• [SUPPLIED DATA]:
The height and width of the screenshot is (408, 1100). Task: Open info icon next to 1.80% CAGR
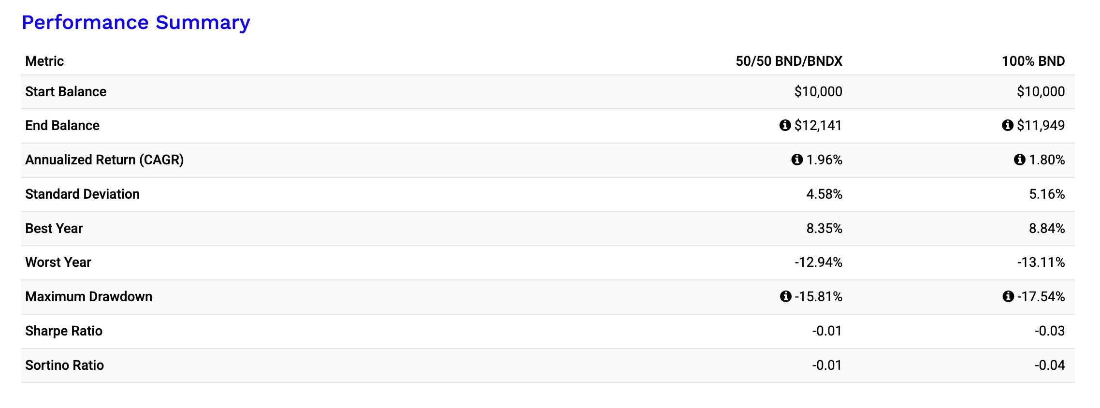[x=1019, y=160]
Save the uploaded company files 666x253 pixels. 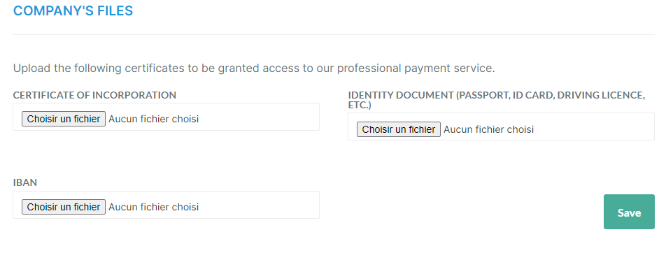click(629, 212)
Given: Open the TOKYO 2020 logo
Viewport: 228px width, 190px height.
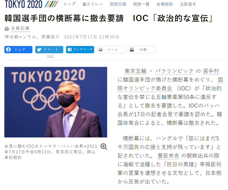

• [EXERCISE]:
Leave the pictures out, then output exactly the lines from the "Given: Open the TOKYO 2020 logo" line through the end of the records above, and no others.

• [EXERCISE RESPONSE]:
Given: Open the TOKYO 2020 logo
Viewport: 228px width, 190px height.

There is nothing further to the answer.